Son necesarias más de un centenar, que se colocan dentro de la calera, un horno de rocas. Se sitúan una sobre otra en círculo hasta crear una estructura cerrada con una cúpula que se cubre con barro. El hueco interior se llena de leña, que se prende y que debe mantenerse a unos mil grados de temperatura durante varios días. A veces son seis, a veces siete. “Lo sabes cuando miras al interior y ves los huecos entre las piedras encendidos, como en fuego”, dice uno. “Y cuando el barro de arriba está totalmente blanco”, añade el otro. ¿No duermen en todo el proceso? “Nada, a ratos, 15 minutos máximo. Si te despistas y baja la temperatura, se pone todo negro como una chimenea”, explican ambos.

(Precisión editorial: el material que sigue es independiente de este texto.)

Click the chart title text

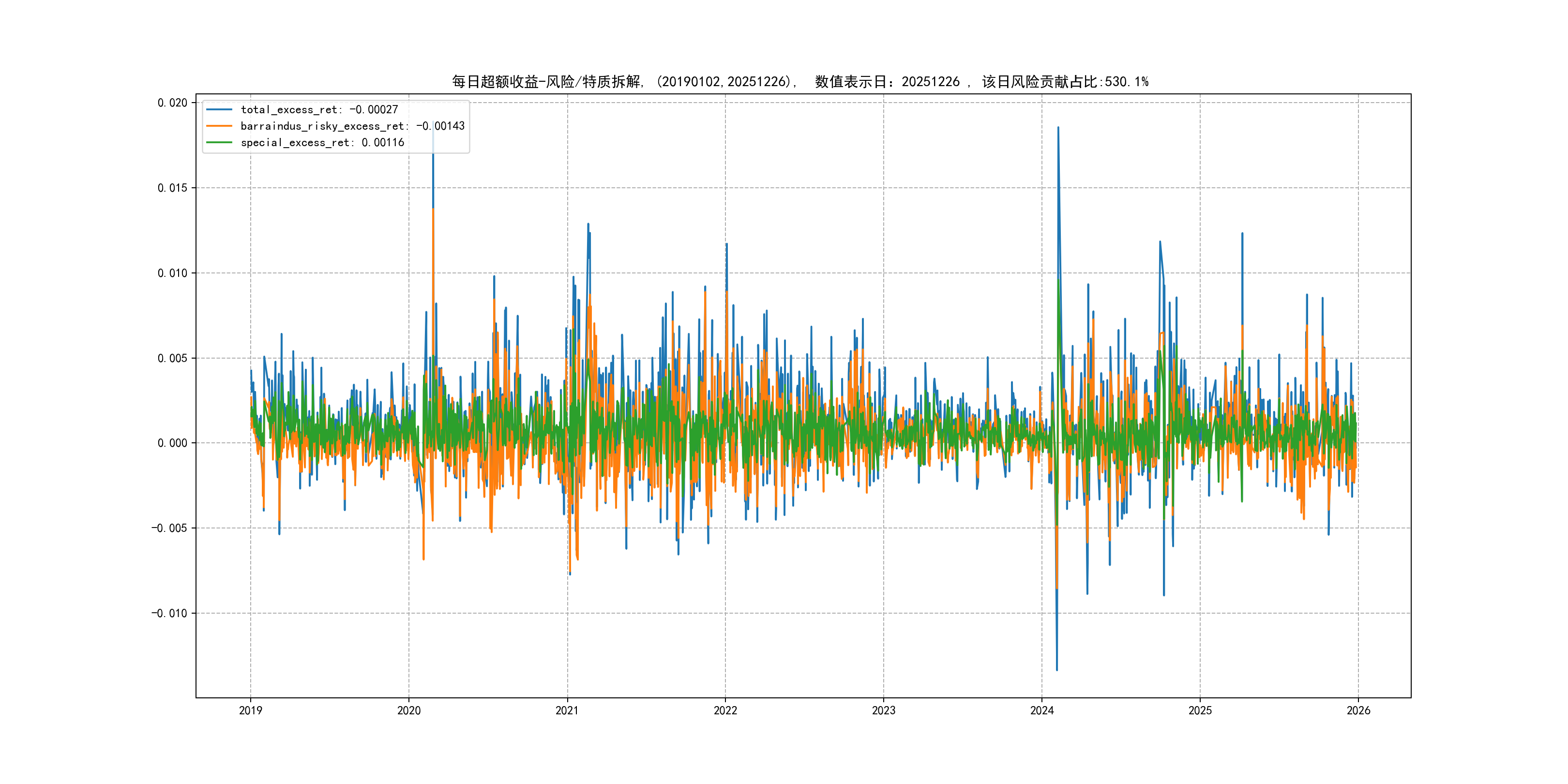click(800, 82)
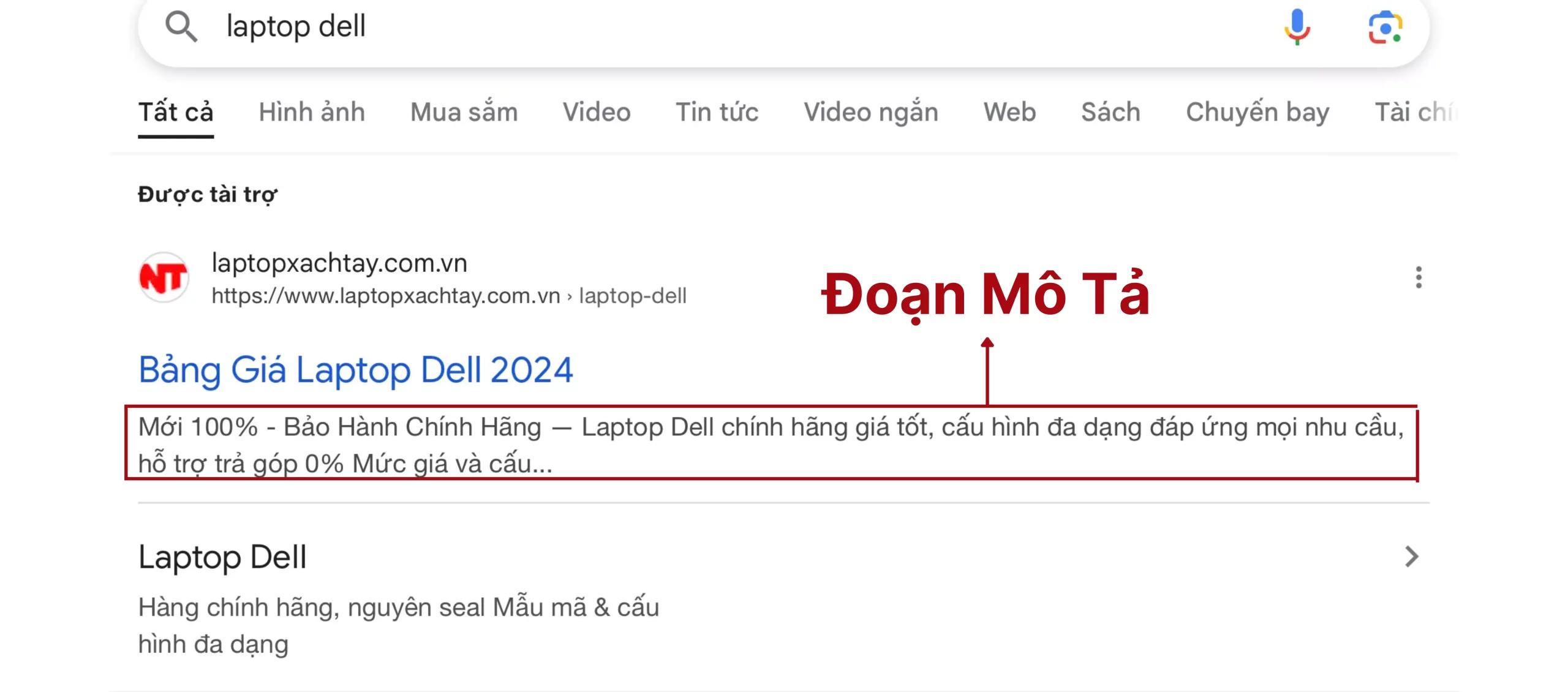This screenshot has height=692, width=1568.
Task: Open Bảng Giá Laptop Dell 2024 link
Action: pos(356,370)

“Ya no hay maestros caleros”
El proceso por el que la roca caliza pierde la mitad de su peso y se convierte en cal es casi mágico. También lo es observar cómo se disuelven, burbujeando, en agua. Basta remover la mezcla para empezar a blanquear. Hasta no hace mucho, todos los vecinos de la Axarquía —como del resto de pueblos blancos de Andalucía o lugares con arquitectura vernácula como Ibiza— encalaban sus casas de manera habitual, pero la pintura plástica le comió el terreno. Hoy, la cal es apena utilizada por las últimas generaciones que se criaron con ella.
“Éramos las mujeres las que blanqueábamos, los hombres estaban en el campo”, recuerda en el documental Socorro Álvarez, de 84 años y vecina de Frigiliana, que cuenta que la cal se dejó de utilizar porque había que encalar cada año y las pinturas modernas duran más, algo con lo que no están de acuerdo los caleros. Otros aún la mantienen viva en paseros —construcciones donde se asolean las uvas para su transformación en pasas— o para evitar plagas en árboles. En pocas viviendas se echan ya manos de cal. “Nuestra casa es muy antigua y está construida con materiales tradicionales, así que nosotros seguimos encalando cada año”, explica Ana Ortiz, de 60 años y vecina de Frigiliana. Subraya las cualidades del material: desinfecta, es antimoho, ecológica y deja respirar los muros.
“Ya no hay apenas maestros caleros. Es algo que se ha transmitido de generación a generación desde el mundo andalusí. Antes, desde el romano. Y así para atrás”, señala el arquitecto Pedro Gurriarán, que conoce bien los materiales tradicionales porque los usa para las restauraciones que realiza con su empresa en recintos como la alcazaba de Almería.
“Es una pena que se pierda un saber así”, añade Rosalind Burns, nacida en Atacama, en el norte de Chile y que, tras pasar por ciudades como Florida o Washington, encontró en Frigiliana su lugar gracias a un taller de pintura y a toparse con personas como las que protagonizan su documental. “Son increíbles”, añade la mujer, que no entiende que apenas nadie preste atención a profesiones como esta y las administraciones solo pongan obstáculos.
“Está todo prohibido porque en los despachos no saben nada del campo y los pueblos. Esto se acabará perdiendo”, clama Pepe el Loro, que necesita un buen puñado de trámites burocráticos cada vez que quiere encender su calera. “La última vez que yo lo hice fue en 2007. Lo he intentado tres veces últimamente y ha sido imposible. Ya me han dicho que nunca más podré quemar en la mía”, se lamenta con emoción Joseíllo de Rosa, para quien la cal es casi el último eslabón que lo une al mundo en el que nació, ya prácticamente desaparecido.